Anyway, we've got these wooden board things that will frame out our garage doors.  I set to work with our new(ish) little orbital sander.  I've used this sander once before.  I recall having a heckuva time finding the stupid little on-switch.  I couldn't find it.  Again.  It's such a tiny little device...where could it be hiding?  


(Shhh...It's right on the front at the top under that clear plastic thingy.)

I'm searching all over said device and all the while Philly is just staring at me like I've completely lost what's left of my mind.  I just keep repeating, "Where the eff is the switch?!" 

(Or, variations like, "Where's the effing switch?!")

Philly keeps staring.

I start giggling.  And giggle more and more and pretty soon I'm blowing snot bubbles inside my dust mask.  And Philly stares.
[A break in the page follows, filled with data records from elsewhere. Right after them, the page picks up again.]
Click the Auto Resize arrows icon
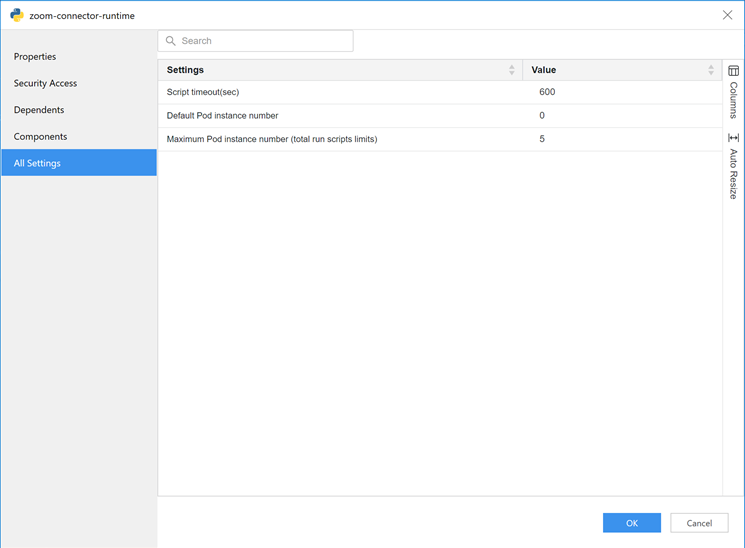This screenshot has width=745, height=548. (x=733, y=138)
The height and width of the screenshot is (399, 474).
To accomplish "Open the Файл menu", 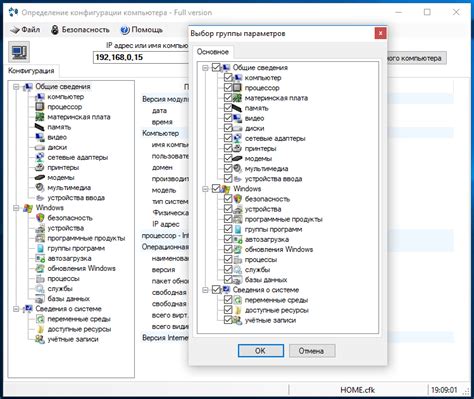I will coord(25,30).
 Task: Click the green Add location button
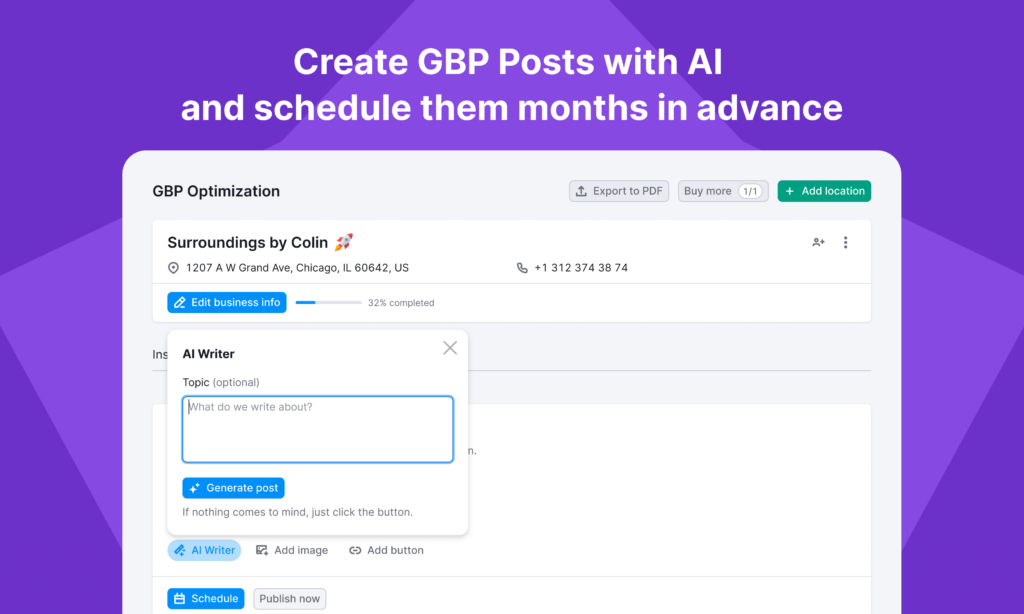[x=824, y=191]
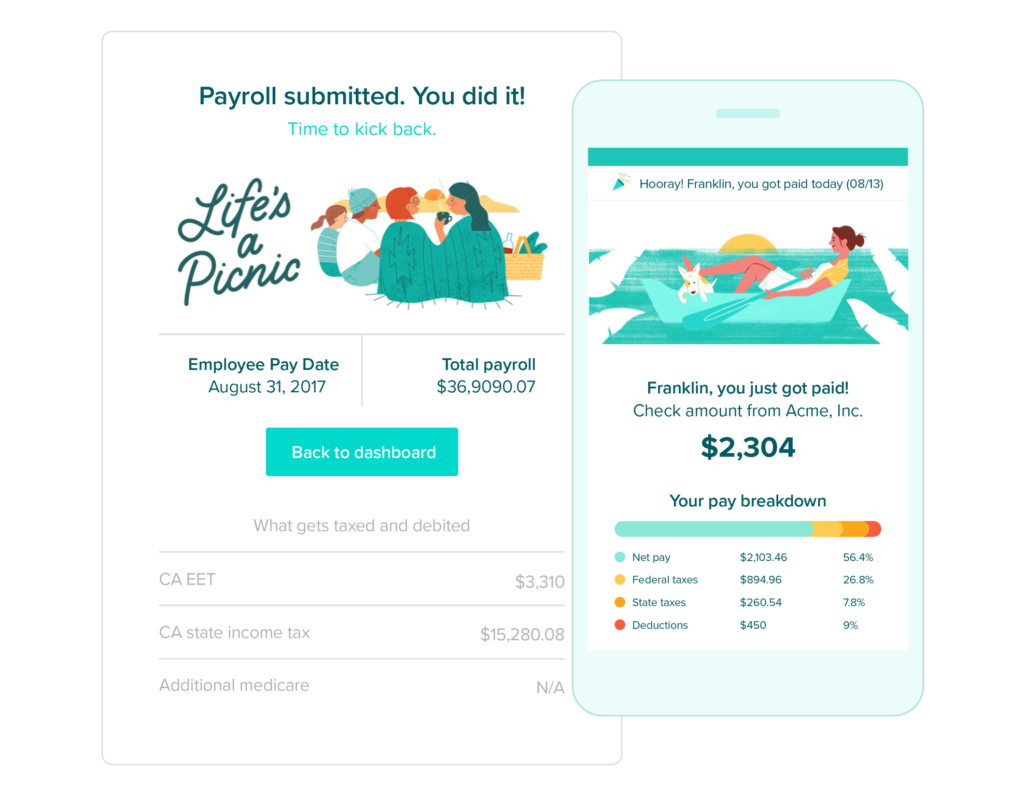The width and height of the screenshot is (1024, 796).
Task: Click the phone speaker bar at top
Action: tap(748, 113)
He finally had to show me where the switch was.  And wouldn't you know?  It's exactly where it was the last time I used the sander.  Who knew?


My exciting boards all set up:

 

And just as a little side note, did you know that if you work for hours in the sweltering heat that you barely have to pee?  It's like you can drink as much water as you want and still...no pee.  I'm usually Little Miss Peesalot.  It drives Philly nuts.

Saturday and Sunday?  Seven hours straight and I didn't have to run to the gas station.  Or cornfield.  

Seriously?  You've never used a cornfield?  When I was 13 and detasseled, I would avoid voiding in the field at all cost.  Now?  Not so much.  As soon as you cross the threshold into distance running, every happy cornfield is now viewed upon with joy as nature's outhouse.



15 comments:

  1. I've actually built my own saw horses for my son's electric train table. Yep, I can be handy sometimes!! Ouch, that blister doesn't look like its in a good place... altho, I did jump over fire in Warrior Dash without any blisters to boot. ;)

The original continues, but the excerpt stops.